Der Rest ist Stimme, Montage, Collage. Schiefel experimentiert mit Schichtungen und Spiegelungen, Linearität und Gleichzeitigkeit, Direktheit und Verfremdung. So wie sich die Titel in der Sukzession als Geschichte lesen lassen, greifen auch die musikalischen Motive ineinander. Fragile Koloraturen schmiegen sich in ungerade Rhythmen, Klangflächen lösen sich in Melodienlinien auf und verlaufen zu vieldeutigen Assoziationsräumen. Schiefel nützt die Möglichkeiten der modernen Studiotechnik, um sich selbst zu vervielfältigen. Er widersteht zugleich der Versuchung, seine Musik durch klangkosmetische Korrekturen zu überhöhen. I Don’t Belong ist daher eine ebenso angreifbare wie ehrliche Stellungnahme eines neugierig kreativen Künstlers, der sich nicht mit der ästhetischen Normalität zufrieden gibt. Und der gerade erst begonnen hat, seinen Weg zu gehen.
***
Michael Schiefel – I Don’t Belong (english)
Michael Schiefel could have just kept going from where he started, so promising was his take off into professionalism. His solo album „Invisible Loop“ (1997) amazed the music scene and had critics raving about his concerts. Although he hadn’t been in the business very long, the young man was invited to such prestigious events as Jazz Across the Border, and toured successfully in Europe. Everything was „wunderbar“, considering the possibilities available to a singer at the beginning of his career.

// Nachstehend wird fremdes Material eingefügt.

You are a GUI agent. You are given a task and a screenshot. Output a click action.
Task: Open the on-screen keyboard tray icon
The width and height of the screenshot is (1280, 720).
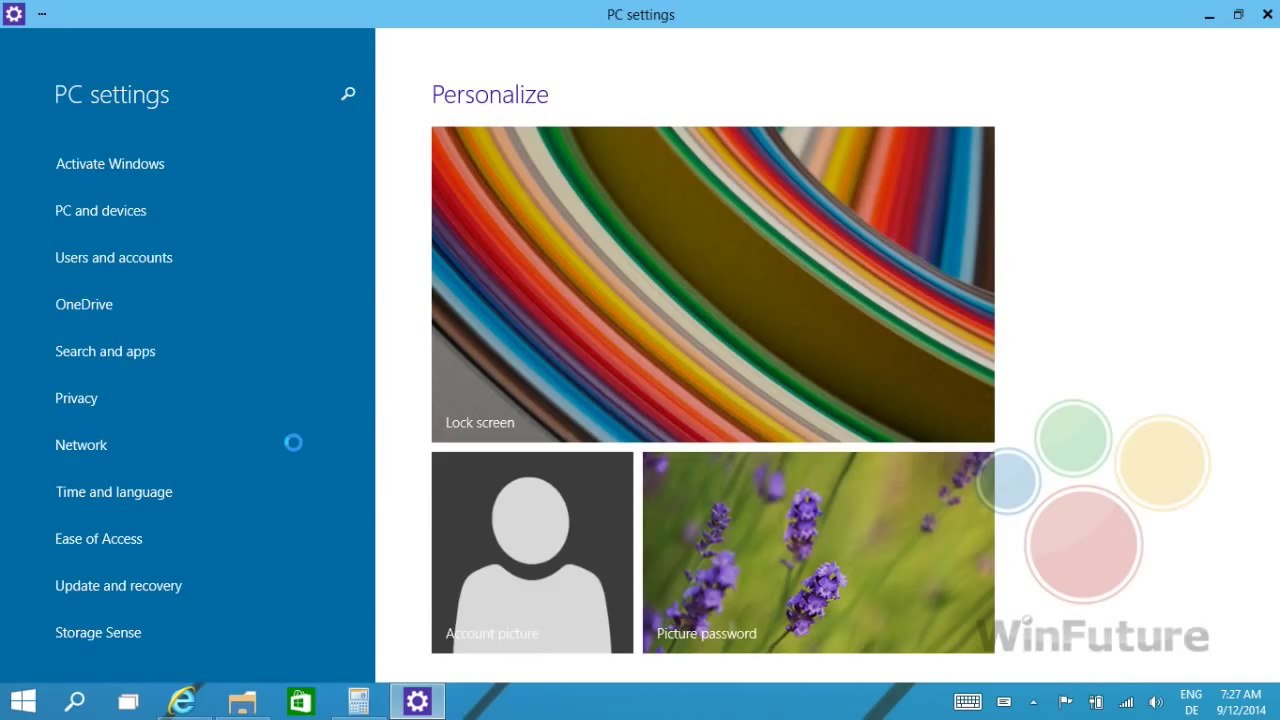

But limits soon became apparent. Schiefel started on an extremely high level. He created an aesthetic niche with his debut album that woke high expectations. Using his voice (with different variations and effects) as the sole instrument, he put complexly combined networks of sound together, filling a gap in the improvising modern’s spectrum of style. However, Invisible Loop’s refreshingly unusual sound and style collages, that cover a range from Bach to Nik Kershaw, did turn out to be tricky. Any repetition of the concept would have been a step backwards. Schiefel had to think of something new.
He contemplated his own qualities as a composer. The result, after long weeks of reflection was „I Don’t Belong“, a vocal suite in 14 continuing chapters, all original compositions with the exception of one Police classic. Schiefel experiments with layering and mirroring, linearity and simultaneity, directness and alienation. And just as the titles can be read in succession like a story, the musical motives relate to each other. Fragile coloraturas snuggle up to off-beat rhythms, expanses of sound dissolve into melody lines and disperse into ambiguous spheres of associations. Schiefel uses the possibilities of modern studio technology to duplicate himself. At the same time he resists the temptation to over-enhance his music with cosmetic sound correction. As a result, „I Don’t Belong“ is an album just as open to attack as it is an honest statement of a creative young artist who isn’t satisfied with aesthetic normality. And one who has only just begun to go his own way.